═════ Given information

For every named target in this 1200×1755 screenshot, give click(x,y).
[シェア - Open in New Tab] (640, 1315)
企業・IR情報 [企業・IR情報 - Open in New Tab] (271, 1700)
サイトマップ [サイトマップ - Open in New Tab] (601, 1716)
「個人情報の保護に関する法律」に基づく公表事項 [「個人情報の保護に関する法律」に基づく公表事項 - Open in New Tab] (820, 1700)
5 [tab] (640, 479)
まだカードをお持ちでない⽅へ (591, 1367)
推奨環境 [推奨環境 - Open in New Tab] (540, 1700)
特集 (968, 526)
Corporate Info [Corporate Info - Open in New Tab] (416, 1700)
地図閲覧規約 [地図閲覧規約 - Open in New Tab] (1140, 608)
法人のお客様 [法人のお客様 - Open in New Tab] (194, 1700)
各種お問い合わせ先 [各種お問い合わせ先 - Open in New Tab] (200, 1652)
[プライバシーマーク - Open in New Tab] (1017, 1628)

══════════
═════ Given information

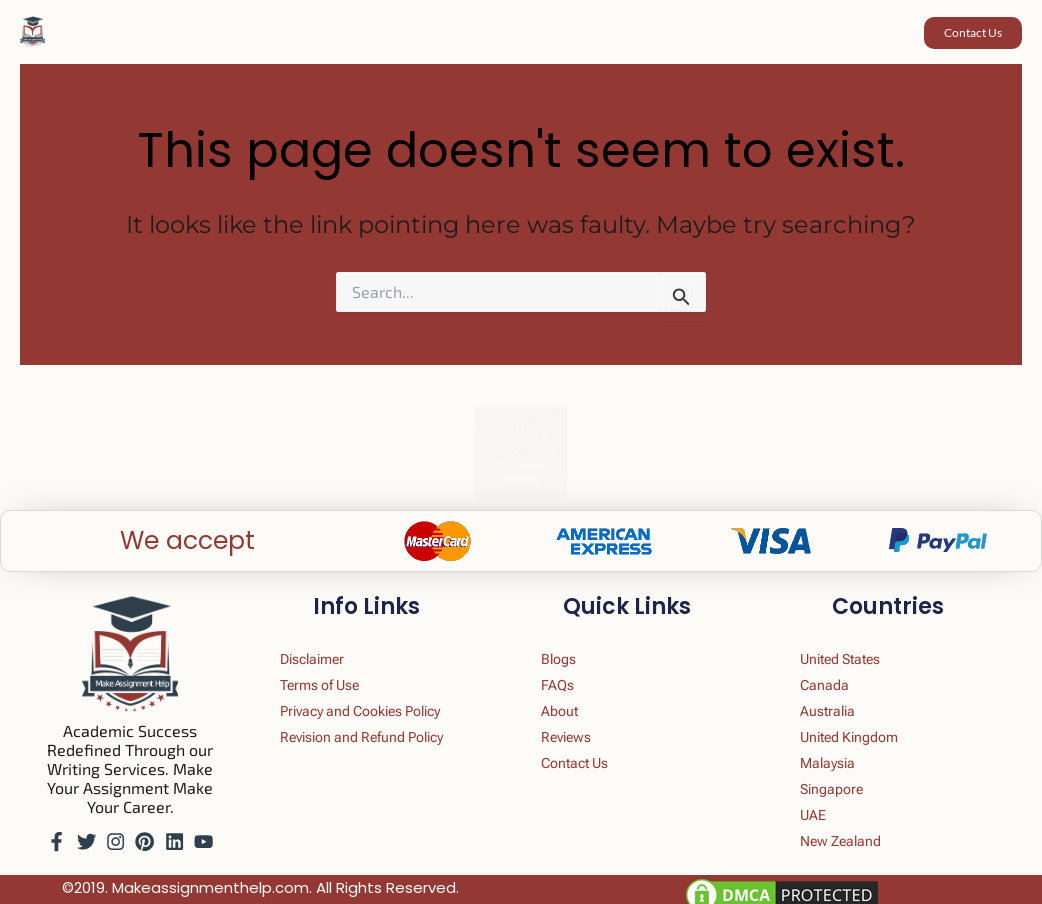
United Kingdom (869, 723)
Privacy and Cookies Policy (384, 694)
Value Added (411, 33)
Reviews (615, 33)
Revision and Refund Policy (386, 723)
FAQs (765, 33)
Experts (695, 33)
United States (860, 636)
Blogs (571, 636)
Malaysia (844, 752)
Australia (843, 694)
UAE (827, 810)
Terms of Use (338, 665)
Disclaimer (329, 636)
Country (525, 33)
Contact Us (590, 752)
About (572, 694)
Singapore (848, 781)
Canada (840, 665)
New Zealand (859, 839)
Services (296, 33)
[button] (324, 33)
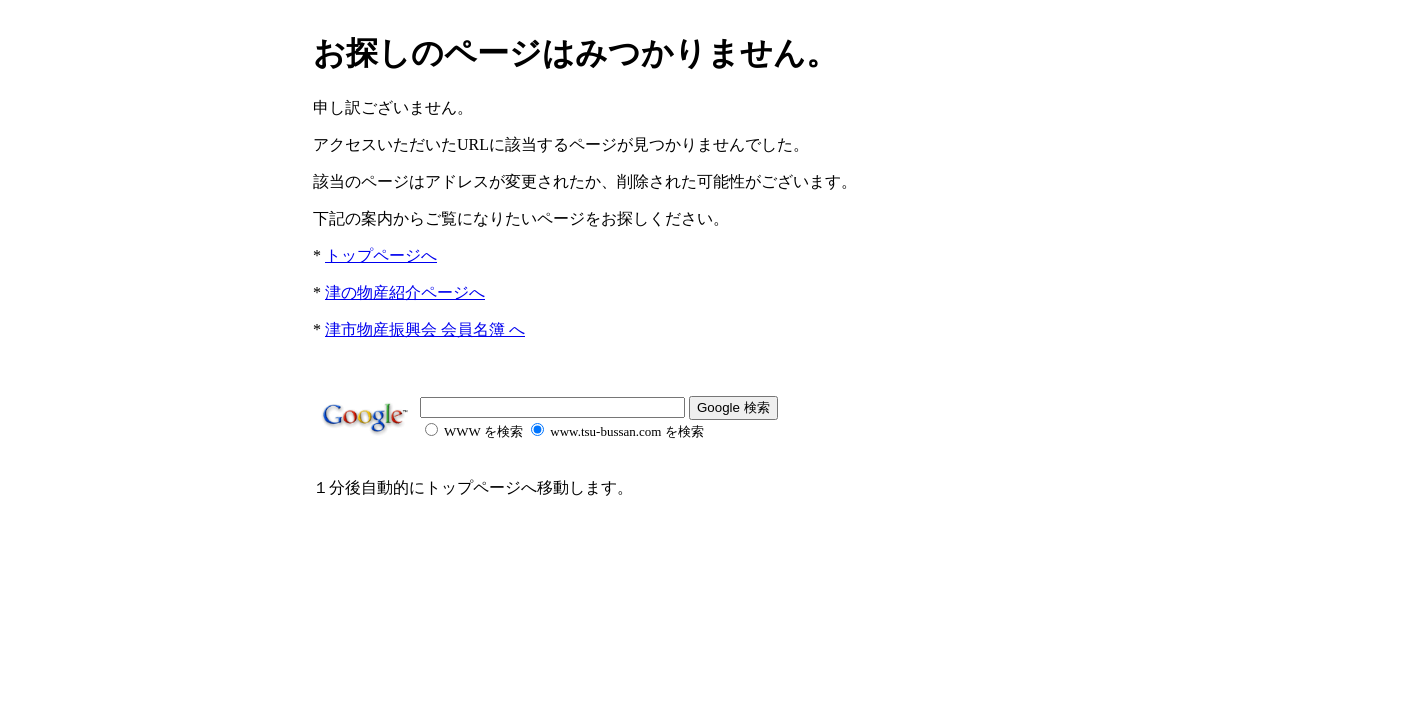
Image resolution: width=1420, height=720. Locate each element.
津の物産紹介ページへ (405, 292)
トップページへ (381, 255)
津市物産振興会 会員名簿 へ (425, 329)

══════════

Given exercise: Copy out the lines exactly, starting with the line that contains "For every named" and ending with the line that contains "各種お問い合わせ先 [各種お問い合わせ先 - Open", including both of those lines.

Solution below:
For every named target in this 1200×1755 screenshot, give click(x,y).
[シェア - Open in New Tab] (640, 1315)
企業・IR情報 [企業・IR情報 - Open in New Tab] (271, 1700)
サイトマップ [サイトマップ - Open in New Tab] (601, 1716)
「個人情報の保護に関する法律」に基づく公表事項 [「個人情報の保護に関する法律」に基づく公表事項 - Open in New Tab] (820, 1700)
5 [tab] (640, 479)
まだカードをお持ちでない⽅へ (591, 1367)
推奨環境 [推奨環境 - Open in New Tab] (540, 1700)
特集 (968, 526)
Corporate Info [Corporate Info - Open in New Tab] (416, 1700)
地図閲覧規約 [地図閲覧規約 - Open in New Tab] (1140, 608)
法人のお客様 [法人のお客様 - Open in New Tab] (194, 1700)
各種お問い合わせ先 [各種お問い合わせ先 - Open in New Tab] (200, 1652)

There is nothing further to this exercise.